住んでいるところが自分の国か?同じ言葉を話すものが住むところが国か?同じ国に別の言葉を話す人々がいるなら、そこは誰の国か?
生まれ育った場所。親がいて家族がいて、友がいて。だけどそこがある日無くなったら、突然そこを追い出されたら、その理不尽さに抗うことが正義か、飲み込まれなじみ失っていくのは悪か。
人が始めた争いは、人が終わらせることができる。だけどそれが「国」という単位になり、個々の顔が見えなくなったとき、それは人のチカラでは抑えることのできないものとなり、全てを奪い焼き尽くすまで続くことになる。何のために…理由も目的もわからないままただ人と人が憎しみ合い傷つけあう。「お国のため」?じゃぁ、国は人を守ってくれるのか。
生まれ育ったところで、愛する人と幸せに暮らしたい、ただそれだけなのに。そのあまりの困難さを引き起こす「国」という存在の無慈悲さに寒気がする。
今、私は無性に知りたい。
アイヌのこと、サハリン樺太のこと、日本のこと、ロシアのこと、ポーランドのこと、そして戦争のこと。
私が今まで気付かずにいたかもしれない出会い。それを、この先誰かがきちんと受け取るために自分の言葉で伝えたいから。
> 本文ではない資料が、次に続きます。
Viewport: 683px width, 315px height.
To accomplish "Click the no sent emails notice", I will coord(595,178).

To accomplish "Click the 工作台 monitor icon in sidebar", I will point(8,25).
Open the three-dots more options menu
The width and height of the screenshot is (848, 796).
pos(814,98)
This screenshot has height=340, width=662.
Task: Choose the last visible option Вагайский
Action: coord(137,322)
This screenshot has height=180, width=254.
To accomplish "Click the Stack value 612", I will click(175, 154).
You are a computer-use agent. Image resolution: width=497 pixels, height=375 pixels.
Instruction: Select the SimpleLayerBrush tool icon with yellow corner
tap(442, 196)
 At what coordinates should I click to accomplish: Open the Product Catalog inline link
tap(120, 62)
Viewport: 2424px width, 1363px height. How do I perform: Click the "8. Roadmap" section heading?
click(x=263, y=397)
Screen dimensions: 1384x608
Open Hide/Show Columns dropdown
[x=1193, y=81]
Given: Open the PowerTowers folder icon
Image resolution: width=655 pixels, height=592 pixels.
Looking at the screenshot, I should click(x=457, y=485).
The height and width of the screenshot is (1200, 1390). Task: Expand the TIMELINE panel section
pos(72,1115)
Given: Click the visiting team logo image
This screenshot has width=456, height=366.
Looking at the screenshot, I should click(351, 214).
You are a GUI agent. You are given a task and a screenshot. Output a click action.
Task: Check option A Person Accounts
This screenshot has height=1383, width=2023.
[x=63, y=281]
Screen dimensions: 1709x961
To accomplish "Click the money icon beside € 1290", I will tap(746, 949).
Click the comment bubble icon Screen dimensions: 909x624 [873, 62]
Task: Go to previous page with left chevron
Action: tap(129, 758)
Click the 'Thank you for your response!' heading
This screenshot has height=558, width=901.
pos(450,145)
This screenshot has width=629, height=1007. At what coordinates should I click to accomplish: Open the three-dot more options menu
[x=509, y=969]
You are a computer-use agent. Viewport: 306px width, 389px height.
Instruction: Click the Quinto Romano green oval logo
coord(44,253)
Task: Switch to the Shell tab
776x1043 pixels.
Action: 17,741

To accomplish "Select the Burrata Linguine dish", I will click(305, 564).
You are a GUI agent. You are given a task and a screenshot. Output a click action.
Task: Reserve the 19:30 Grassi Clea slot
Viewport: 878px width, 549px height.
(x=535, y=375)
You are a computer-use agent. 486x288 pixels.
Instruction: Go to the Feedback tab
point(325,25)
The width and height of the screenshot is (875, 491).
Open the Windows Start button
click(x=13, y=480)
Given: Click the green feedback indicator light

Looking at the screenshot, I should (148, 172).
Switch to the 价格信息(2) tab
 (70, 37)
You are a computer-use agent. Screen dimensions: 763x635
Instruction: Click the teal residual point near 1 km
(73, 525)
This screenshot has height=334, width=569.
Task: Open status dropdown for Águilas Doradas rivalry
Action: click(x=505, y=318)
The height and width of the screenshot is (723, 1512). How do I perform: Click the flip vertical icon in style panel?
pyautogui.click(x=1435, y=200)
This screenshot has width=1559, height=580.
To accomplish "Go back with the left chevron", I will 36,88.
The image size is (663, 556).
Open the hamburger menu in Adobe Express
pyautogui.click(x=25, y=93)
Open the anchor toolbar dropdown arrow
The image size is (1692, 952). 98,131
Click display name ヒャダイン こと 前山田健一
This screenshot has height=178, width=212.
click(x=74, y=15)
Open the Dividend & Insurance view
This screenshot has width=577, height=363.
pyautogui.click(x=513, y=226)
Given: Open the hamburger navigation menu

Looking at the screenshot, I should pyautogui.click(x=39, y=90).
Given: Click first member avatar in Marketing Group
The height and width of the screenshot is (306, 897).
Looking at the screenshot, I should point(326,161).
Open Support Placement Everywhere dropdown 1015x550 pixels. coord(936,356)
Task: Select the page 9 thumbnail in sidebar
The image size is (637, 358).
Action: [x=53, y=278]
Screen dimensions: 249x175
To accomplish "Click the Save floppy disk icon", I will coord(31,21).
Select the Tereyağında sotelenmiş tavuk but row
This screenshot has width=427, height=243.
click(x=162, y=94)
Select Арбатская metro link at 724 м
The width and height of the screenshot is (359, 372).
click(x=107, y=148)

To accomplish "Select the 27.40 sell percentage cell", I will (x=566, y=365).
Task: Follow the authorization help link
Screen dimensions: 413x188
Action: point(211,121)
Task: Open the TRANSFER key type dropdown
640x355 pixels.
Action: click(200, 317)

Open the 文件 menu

だれも、だれのことも滅ぼすことなどできない。失うことも奪われることもない。それぞれの文化を受け止め理解しようと努める。生きている限り生きていく。
人類の尊厳のために。
40年の時を経てつながれた縁。
「もしあなたと私たちの子孫が出会うことがあれば、それがこの場にいる私たちの出会いのような、幸せなものでありますように」
この言葉が全てである。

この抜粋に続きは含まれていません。